Con la sua nota purezza di ragionamento è Aristotele a offrirci il miglior compendio del buon persuasore capace di sedurre. Questi deve innanzitutto lasciare che le sue parole ne rispecchino il carattere (l’ethos), il che significa mostrare autorevolezza, chiarezza, misura; deve poi avvalersi di argomentazioni logiche (il logos) per parlare alla testa di chi ascolta; ma deve anche e soprattutto toccare l’emozione (il pathos), mettendo in movimento i sentimenti, e ciò significa che deve parlare non soltanto alla testa ma anche a quelle parti dell’anima che non sono esclusivamente razionali.

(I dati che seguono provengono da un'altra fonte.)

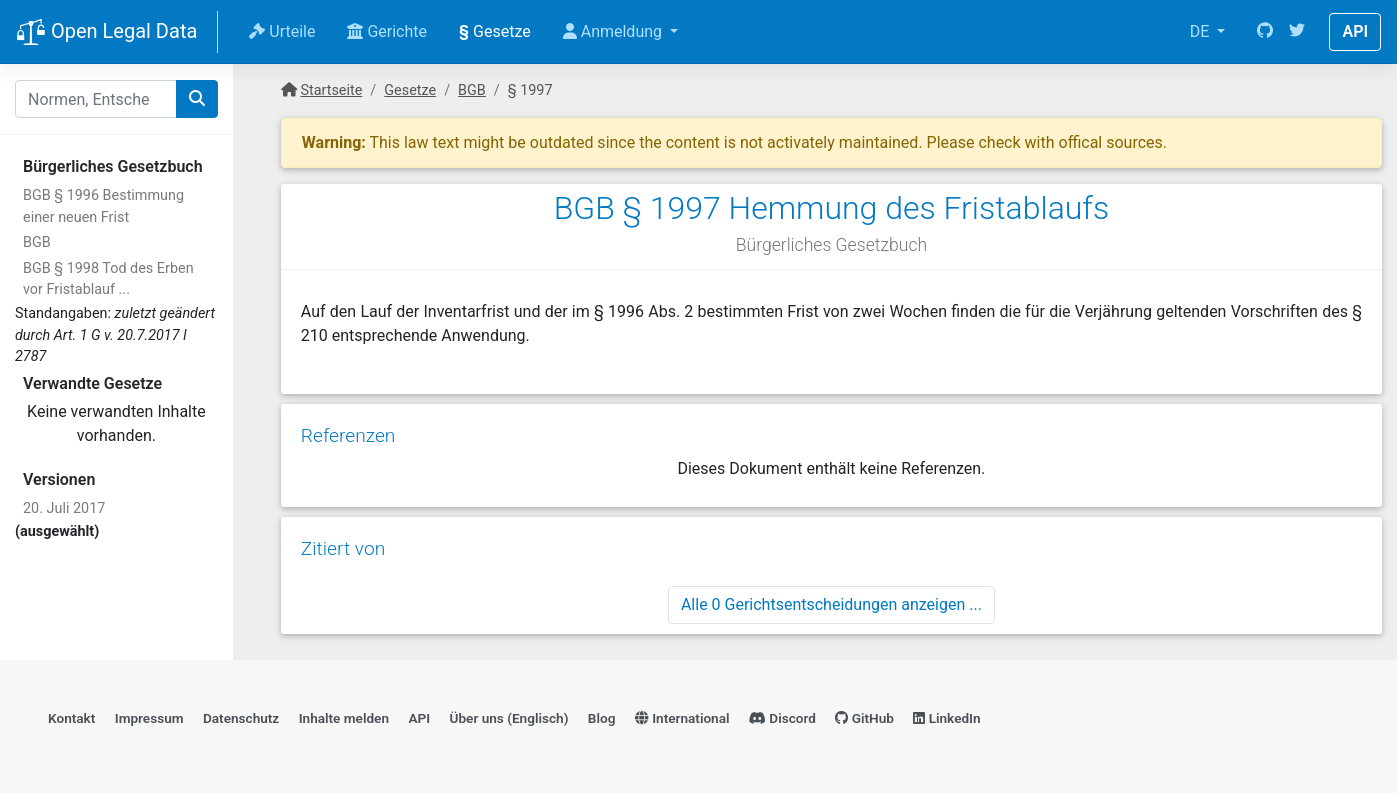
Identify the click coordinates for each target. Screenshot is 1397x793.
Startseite (331, 90)
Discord (782, 718)
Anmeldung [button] (614, 31)
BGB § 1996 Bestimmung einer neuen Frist (103, 206)
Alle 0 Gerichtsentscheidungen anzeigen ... (831, 604)
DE (1202, 31)
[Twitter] (1297, 32)
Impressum (149, 718)
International (682, 718)
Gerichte (387, 31)
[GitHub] (1265, 32)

Quando seguiamo gli antichi alle prese con Peithò, questa divinità invincibile e spesso in secondo piano, come qualsiasi grande potenza che preferisce agire da dietro le quinte, noi ci troviamo di fronte alle risposte più efficaci per avere a che fare con alcuni dei problemi eterni che qualsiasi epoca ci propone. Così, in fondo, non è nemmeno tanto complicato rispondere a chi è convinto che per contrastare la demagogia del parlare alla pancia sia necessaria soltanto la buona persuasione del parlare alla testa.
Esiste un’altra strada, molto chiara in fondo, ossia quella che pretende di parlare al cuore. Usare argomenti razionali sì ma cercando soprattutto di colpire le emozioni di chi ascolta perché sono le emozioni che ci muovono e se queste sono positive, come il coraggio nei momenti di difficoltà, o la paura nei momenti di inutile eccitazione, ecco che la persuasione-seduzione ha davvero colto nel segno.
Parlare al cuore. Si tratta di un termine che i greci non usavano come è comune fare oggi. Essi facevano riferimento all’anima e alle passioni dell’anima, che erano molteplici, ma una su tutte le dominava: eros. Ossia l’amore, ma non l’amore sessuale, semmai l’amore che è passione e ci travolge e spinge alle più alte conquiste. L’amore che ci attraversa con potenza e ci proietta in una ricerca costante, la migliore delle quali è la saggezza e la sapienza.
I greci la chiamarono usando un composto che ha avuto fortuna eterna. L’amore (philia) di sapienza (sophia) fu la filosofia. Dunque l’attività di chi è spinto dalle emozioni a raggiungere mete ideali, a mettere in discussione le verità rivelate, a cercare costantemente una via migliore per realizzare la giustizia e vivere una vita felice. Il vero compito insomma di chi si prende cura della propria città, la polis, e per questo fu detto politico.